WHAT YOU NEED TO DO: Render the records starting at the line that contains "You are a GUI" and ending at the line that contains "point(336,212)" as a JSON list of strings, one string per line, with blank lines skipped. Leave the pictures out of the answer.

EXTRACTED ENTRIES:
****************************************
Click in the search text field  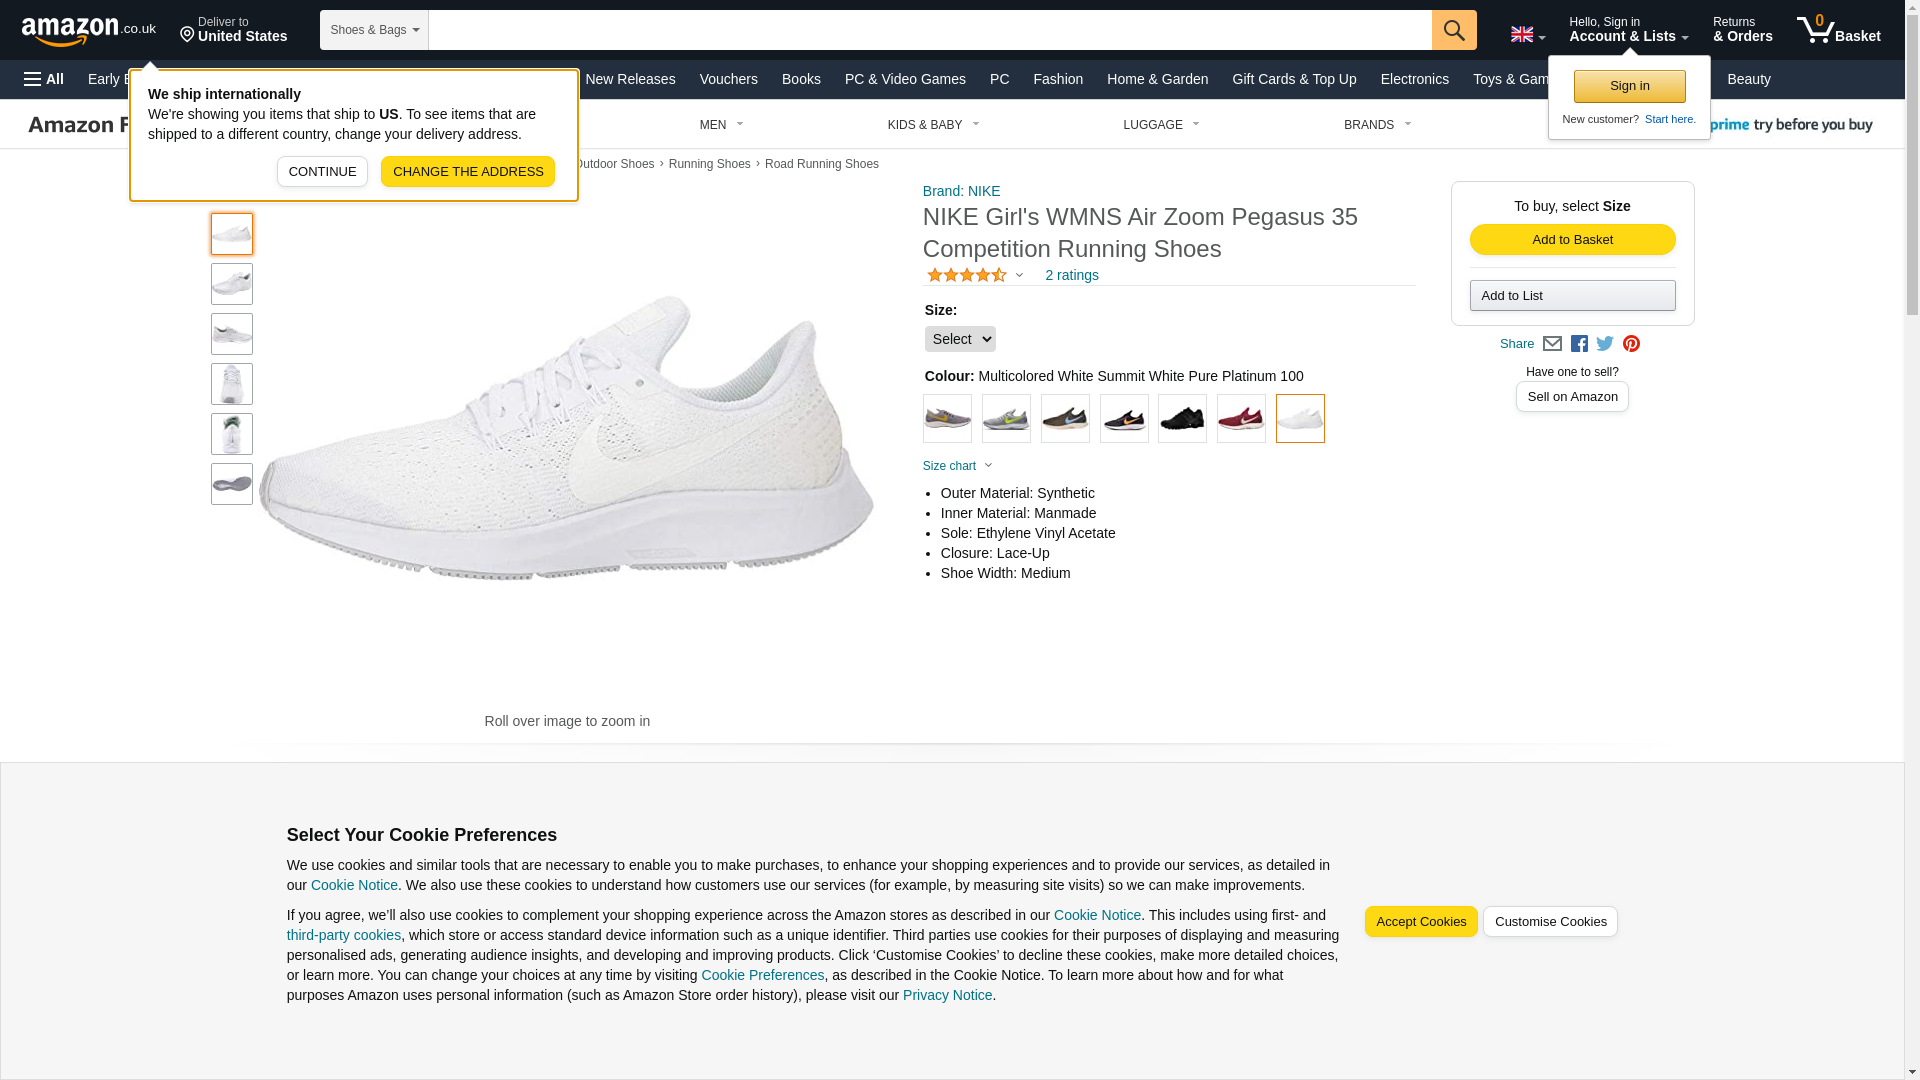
****************************************
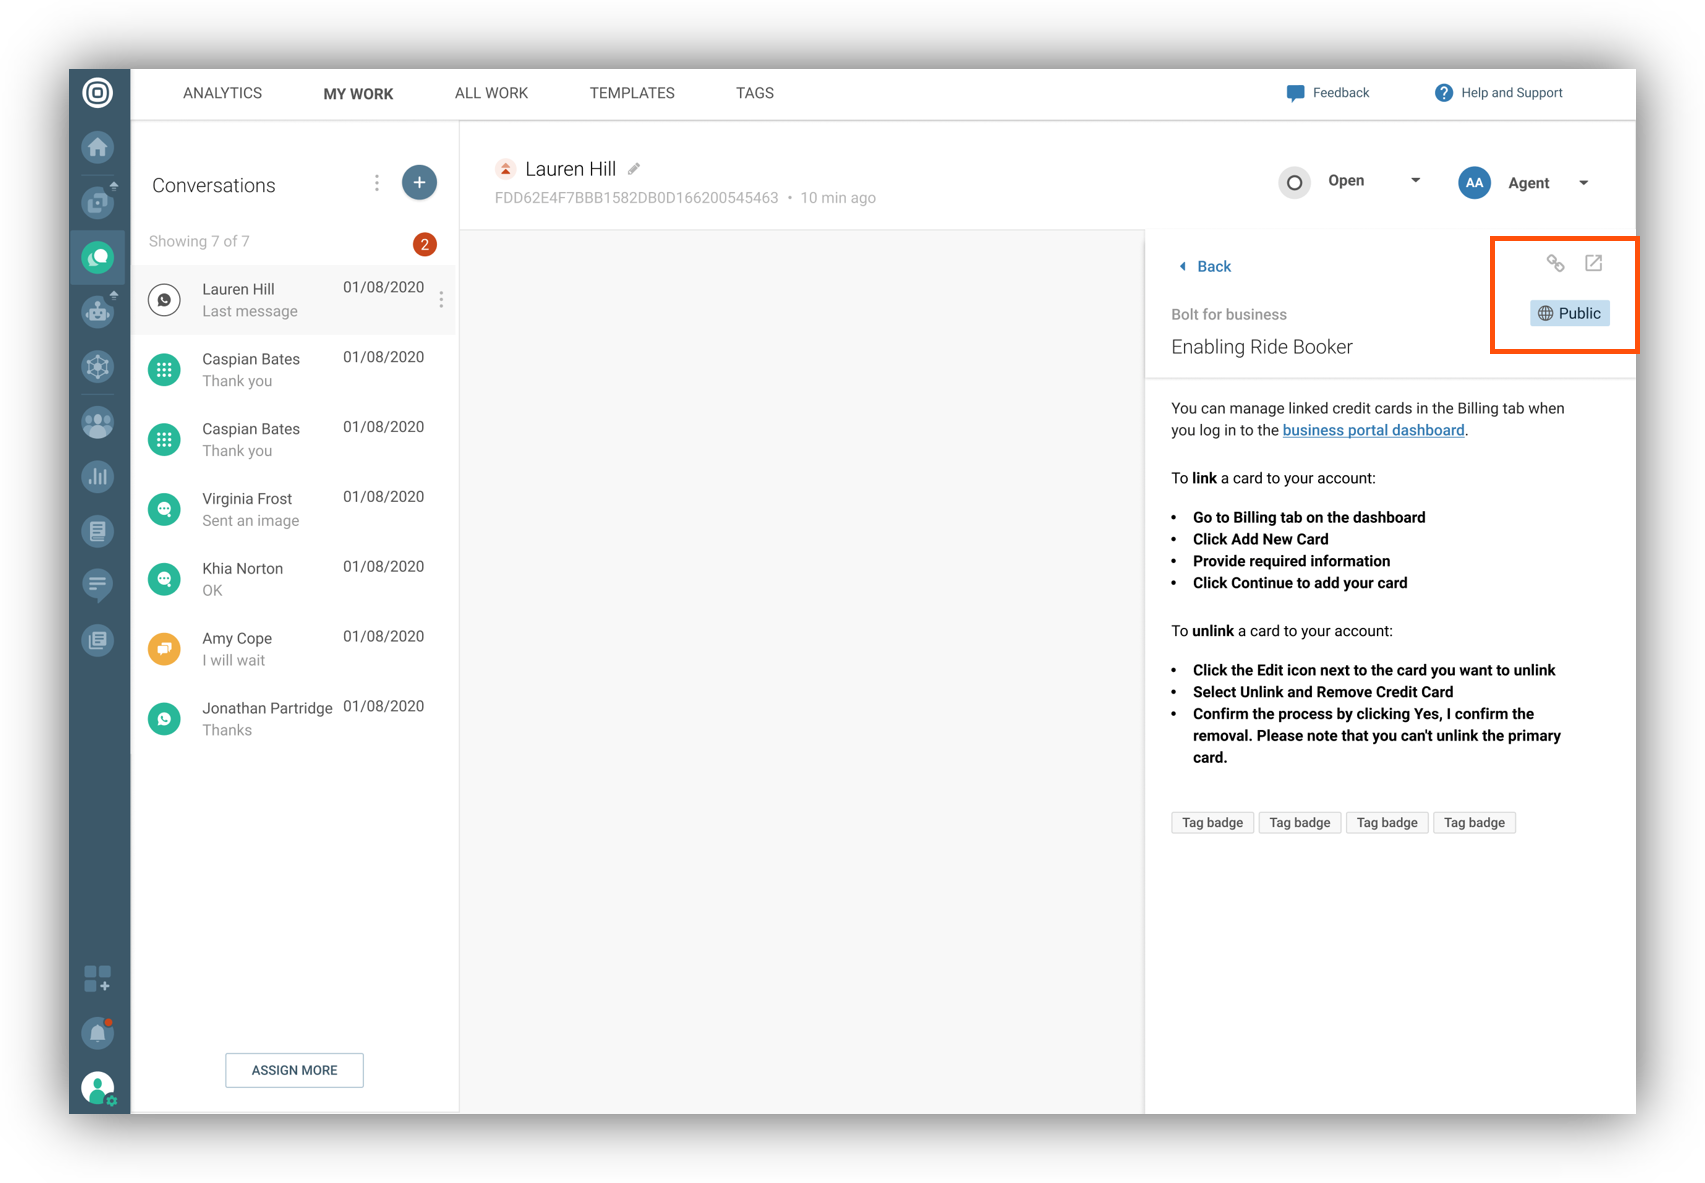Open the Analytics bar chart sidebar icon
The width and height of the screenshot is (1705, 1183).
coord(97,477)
****************************************
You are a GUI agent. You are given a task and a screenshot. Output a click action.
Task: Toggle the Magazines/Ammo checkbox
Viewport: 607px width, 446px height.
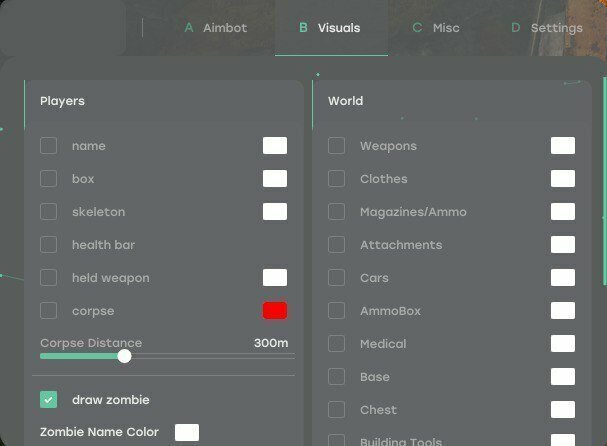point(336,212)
****************************************
ANSWER FOR THIS EXERCISE:
[
  "You are a GUI agent. You are given a task and a screenshot. Output a click action.",
  "Task: Toggle the Magazines/Ammo checkbox",
  "Viewport: 607px width, 446px height.",
  "point(336,212)"
]